🤖 AI Summary
Existing protein structure tokenization methods lack a unified evaluation framework, particularly at the fine-grained local substructure level. To address this, we propose StructTokenBench—the first benchmark dedicated to evaluating local structural tokenization—and introduce AminoAseed, an efficient tokenization strategy that enhances representation quality and codebook utilization via optimized codebook gradient updates and balanced dimension–scale trade-offs. Our contributions are threefold: (1) establishing the first fine-grained structural tokenization evaluation paradigm; (2) introducing AminoAseed for improved codebook learning; and (3) constructing a unified framework integrating structural tokenization, codebook optimization, and 3D geometric representation. Evaluated on 24 supervised tasks, our approach achieves an average performance gain of 6.31%, a 12.83% improvement in sensitivity, and a 124.03% increase in codebook utilization—substantially outperforming ESM3.
📝 Abstract
Recent years have witnessed a surge in the development of protein structural tokenization methods, which chunk protein 3D structures into discrete or continuous representations. Structure tokenization enables the direct application of powerful techniques like language modeling for protein structures, and large multimodal models to integrate structures with protein sequences and functional texts. Despite the progress, the capabilities and limitations of these methods remain poorly understood due to the lack of a unified evaluation framework. We first introduce StructTokenBench, a framework that comprehensively evaluates the quality and efficiency of structure tokenizers, focusing on fine-grained local substructures rather than global structures, as typical in existing benchmarks. Our evaluations reveal that no single model dominates all benchmarking perspectives.
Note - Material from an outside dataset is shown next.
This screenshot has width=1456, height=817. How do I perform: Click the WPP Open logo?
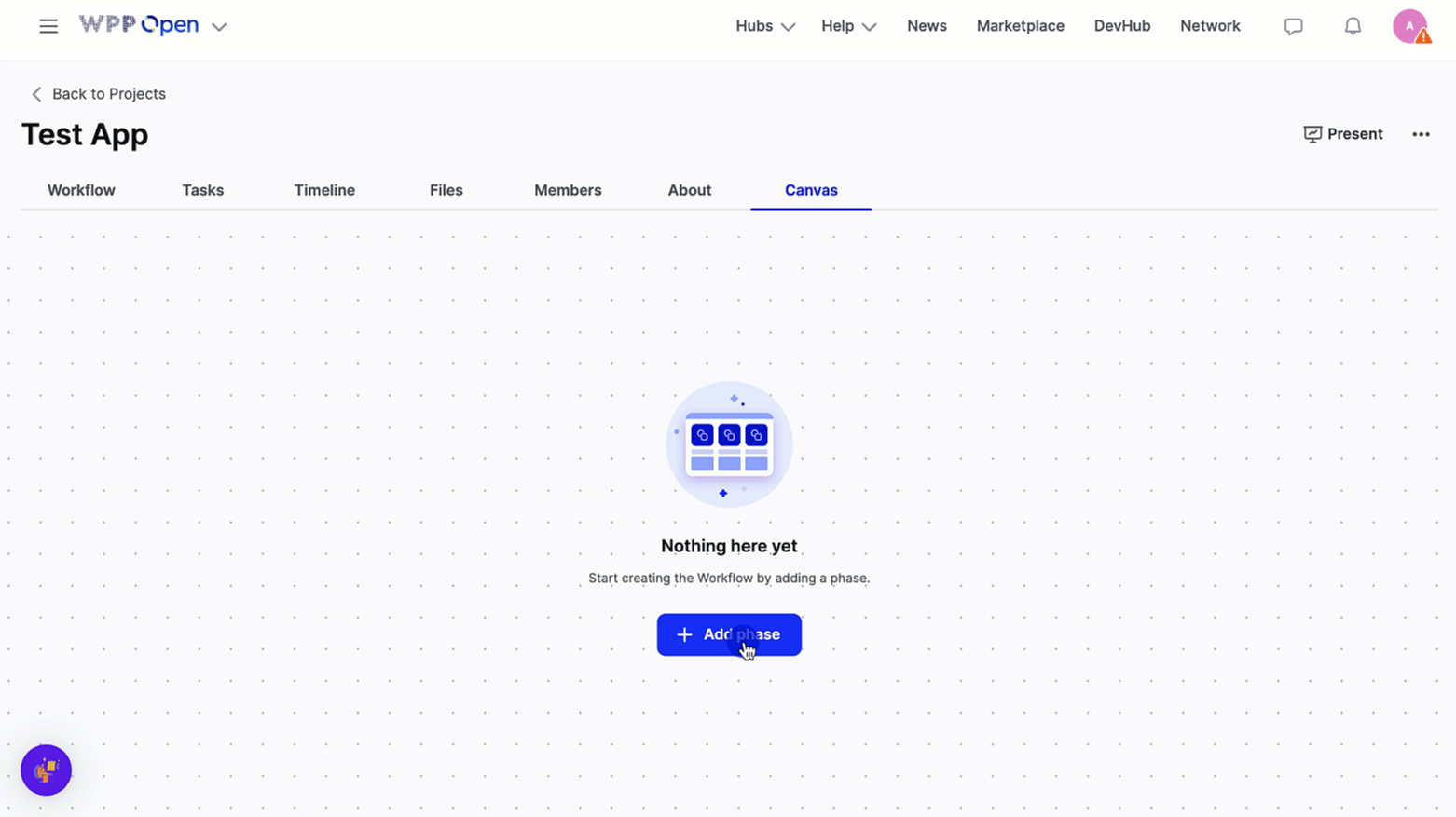coord(139,25)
Observations of codebook under-utilization led us to develop AminoAseed, a simple yet effective strategy that enhances codebook gradient updates and optimally balances codebook size and dimension for improved tokenizer utilization and quality. Compared to the leading model ESM3, our method achieves an average of 6.31% performance improvement across 24 supervised tasks, with sensitivity and utilization rates increased by 12.83% and 124.03%, respectively.